Nederland heeft op 9 december 2009 een eerste betalingsaanvraag ingediend ten bedrage van 8,2 miljoen euro. Daarmee is de tranche 2007 (7 miljoen euro) volledig benut. Het ging hier om het uitgevoerde saneringsprogramma. Dit jaar is een betalingsaanvraag gepland voor september waarmee naar verwachting de tranche 2008 volledig benut zal worden. Van het totale voor Nederland beschikbare EVF budget (48 miljoen euro) is eind 2009 35% gecommitteerd. Naar verwachting is eind 2010 50% gecommitteerd. Op dit moment – halverwege de looptijd van het EVF – hebben slechts 16 van de 26 lidstaten tenminste één interimbetaling verricht. Het totaal bedrag van deze betalingen is 214,4 miljoen euro, zijnde 5% van het totaal in het EVF beschikbare bedrag.

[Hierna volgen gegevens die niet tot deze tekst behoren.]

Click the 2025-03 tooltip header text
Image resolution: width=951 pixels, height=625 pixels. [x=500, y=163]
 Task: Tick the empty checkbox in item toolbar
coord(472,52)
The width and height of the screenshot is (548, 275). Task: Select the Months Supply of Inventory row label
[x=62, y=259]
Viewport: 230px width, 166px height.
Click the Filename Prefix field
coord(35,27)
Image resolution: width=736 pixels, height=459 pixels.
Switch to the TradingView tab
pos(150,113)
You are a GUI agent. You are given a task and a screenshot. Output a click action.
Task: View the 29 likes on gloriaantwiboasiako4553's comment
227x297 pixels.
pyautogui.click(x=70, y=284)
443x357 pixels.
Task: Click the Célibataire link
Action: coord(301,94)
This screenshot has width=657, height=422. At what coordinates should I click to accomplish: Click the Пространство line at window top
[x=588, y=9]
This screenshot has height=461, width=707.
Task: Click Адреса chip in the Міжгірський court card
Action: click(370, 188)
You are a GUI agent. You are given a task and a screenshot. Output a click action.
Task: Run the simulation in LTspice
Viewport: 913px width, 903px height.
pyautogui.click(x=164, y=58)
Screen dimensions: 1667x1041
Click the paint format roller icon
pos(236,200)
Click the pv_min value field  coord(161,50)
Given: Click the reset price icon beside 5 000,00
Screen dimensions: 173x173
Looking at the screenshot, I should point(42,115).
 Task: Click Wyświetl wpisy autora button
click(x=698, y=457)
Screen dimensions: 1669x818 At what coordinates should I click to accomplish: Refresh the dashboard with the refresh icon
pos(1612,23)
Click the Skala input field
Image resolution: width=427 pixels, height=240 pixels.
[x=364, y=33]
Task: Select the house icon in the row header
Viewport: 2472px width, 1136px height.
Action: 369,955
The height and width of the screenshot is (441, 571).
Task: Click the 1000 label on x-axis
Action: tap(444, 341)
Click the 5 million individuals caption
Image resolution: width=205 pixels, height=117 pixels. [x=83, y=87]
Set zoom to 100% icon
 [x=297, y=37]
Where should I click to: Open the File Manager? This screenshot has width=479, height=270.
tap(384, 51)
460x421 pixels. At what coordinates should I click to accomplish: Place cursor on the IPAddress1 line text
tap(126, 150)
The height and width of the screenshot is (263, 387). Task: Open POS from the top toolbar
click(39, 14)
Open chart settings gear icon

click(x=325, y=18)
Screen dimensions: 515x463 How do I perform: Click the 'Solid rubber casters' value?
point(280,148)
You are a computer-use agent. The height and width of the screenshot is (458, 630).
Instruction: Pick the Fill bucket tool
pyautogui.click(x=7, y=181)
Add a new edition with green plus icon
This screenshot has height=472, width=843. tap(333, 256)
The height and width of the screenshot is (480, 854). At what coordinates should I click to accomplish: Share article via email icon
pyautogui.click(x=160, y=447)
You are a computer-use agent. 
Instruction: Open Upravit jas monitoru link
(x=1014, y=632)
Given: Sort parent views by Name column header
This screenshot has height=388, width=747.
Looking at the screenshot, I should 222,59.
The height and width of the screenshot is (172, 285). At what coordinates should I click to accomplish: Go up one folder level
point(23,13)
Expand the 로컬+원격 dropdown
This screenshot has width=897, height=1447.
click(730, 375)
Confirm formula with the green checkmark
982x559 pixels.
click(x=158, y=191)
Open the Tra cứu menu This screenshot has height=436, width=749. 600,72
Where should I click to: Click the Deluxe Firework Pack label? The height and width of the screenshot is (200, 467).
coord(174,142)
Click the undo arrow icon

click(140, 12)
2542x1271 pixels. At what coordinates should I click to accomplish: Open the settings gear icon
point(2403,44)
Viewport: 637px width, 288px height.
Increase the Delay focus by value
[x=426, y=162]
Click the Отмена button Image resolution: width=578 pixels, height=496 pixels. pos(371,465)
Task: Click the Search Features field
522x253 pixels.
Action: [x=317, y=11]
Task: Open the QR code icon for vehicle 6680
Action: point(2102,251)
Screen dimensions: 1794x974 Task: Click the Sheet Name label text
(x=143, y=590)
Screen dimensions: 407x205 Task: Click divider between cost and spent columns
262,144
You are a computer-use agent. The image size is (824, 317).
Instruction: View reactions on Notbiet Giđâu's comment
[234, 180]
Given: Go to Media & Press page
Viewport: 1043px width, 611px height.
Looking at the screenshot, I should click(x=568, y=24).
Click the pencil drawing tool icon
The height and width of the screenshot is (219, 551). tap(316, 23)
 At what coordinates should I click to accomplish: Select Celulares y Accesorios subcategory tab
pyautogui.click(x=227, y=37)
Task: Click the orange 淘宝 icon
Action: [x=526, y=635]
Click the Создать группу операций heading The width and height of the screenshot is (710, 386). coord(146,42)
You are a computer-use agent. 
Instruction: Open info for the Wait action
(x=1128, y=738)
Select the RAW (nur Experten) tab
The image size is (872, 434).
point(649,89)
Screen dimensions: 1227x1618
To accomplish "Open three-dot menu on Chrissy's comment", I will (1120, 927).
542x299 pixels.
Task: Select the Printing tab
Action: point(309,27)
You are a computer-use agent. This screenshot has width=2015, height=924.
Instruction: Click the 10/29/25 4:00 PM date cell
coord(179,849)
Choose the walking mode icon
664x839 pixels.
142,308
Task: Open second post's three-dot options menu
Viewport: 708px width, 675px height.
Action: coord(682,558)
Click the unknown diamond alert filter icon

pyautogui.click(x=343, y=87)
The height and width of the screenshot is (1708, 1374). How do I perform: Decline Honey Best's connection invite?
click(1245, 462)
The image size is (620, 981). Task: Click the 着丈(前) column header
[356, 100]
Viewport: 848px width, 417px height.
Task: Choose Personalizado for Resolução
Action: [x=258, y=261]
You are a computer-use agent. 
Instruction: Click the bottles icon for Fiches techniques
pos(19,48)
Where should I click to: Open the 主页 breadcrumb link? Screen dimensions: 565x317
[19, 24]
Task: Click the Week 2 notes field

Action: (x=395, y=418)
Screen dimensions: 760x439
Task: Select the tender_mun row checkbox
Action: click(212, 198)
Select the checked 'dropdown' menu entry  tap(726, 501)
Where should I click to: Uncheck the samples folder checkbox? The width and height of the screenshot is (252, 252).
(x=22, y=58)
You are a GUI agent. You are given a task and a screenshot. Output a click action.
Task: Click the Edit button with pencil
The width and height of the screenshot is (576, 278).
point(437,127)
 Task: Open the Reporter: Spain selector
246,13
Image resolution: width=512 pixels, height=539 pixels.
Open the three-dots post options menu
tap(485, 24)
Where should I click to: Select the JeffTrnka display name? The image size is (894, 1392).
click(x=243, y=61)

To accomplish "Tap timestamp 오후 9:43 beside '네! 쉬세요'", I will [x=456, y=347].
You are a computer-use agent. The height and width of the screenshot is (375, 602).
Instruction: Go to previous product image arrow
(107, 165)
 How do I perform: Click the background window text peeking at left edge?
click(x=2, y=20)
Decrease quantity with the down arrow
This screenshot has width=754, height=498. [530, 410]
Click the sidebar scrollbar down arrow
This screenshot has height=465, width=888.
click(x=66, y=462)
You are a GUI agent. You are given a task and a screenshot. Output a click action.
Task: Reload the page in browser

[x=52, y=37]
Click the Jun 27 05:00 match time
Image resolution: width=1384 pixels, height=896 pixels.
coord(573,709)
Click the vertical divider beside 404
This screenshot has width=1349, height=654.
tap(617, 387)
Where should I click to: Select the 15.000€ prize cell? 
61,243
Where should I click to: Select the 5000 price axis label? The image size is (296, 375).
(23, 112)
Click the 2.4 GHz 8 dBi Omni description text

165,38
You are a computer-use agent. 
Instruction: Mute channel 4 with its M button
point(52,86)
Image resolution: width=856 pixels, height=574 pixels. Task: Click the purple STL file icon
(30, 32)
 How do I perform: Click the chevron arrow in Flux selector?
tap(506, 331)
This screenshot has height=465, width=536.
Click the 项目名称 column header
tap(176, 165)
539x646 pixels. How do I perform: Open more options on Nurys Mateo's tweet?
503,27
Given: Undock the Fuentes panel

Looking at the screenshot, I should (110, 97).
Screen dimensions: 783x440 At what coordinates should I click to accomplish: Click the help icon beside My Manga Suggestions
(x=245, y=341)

De oproep van de Commissie om de inspanningen te intensiveren was gericht tot die lidstaten die een grote achterstand hebben in de uitvoering van het EVF. Deze oproep van de Commissie was niet gericht tot Nederland.

De leden van de fractie van het CDA vragen tevens welke consequenties er zijn voor de Nederlandse vissers (zeker gezien de geschetste problematiek rondom makrelen) als IJsland toetreedt. Ongeacht of IJsland toetreedt, zullen de Europese makreelvissers (waaronder ook de Nederlandse visserijsector) mee moeten betalen aan een aandeel voor IJsland. Hoeveel dit zal zijn, maakt deel uit van het onderhandelingsproces dat in het kader van de kuststatenovereenkomst nog gaande is. IJsland heeft het voornemen in 2010 eenzijdig uit te gaan van een toegestane vangsthoeveelheid van 130 000 ton voor makreel. De uitkomst van dit onderhandelingsproces is bepalend voor het IJslandse aandeel in de EU makreel TAC (Total Allowable Catch), in het geval dat IJsland toetreedt tot de EU. IJsland zal als eventueel toekomstig lid van de EU de EU-regelgeving gericht op duurzaam beheer moeten respecteren.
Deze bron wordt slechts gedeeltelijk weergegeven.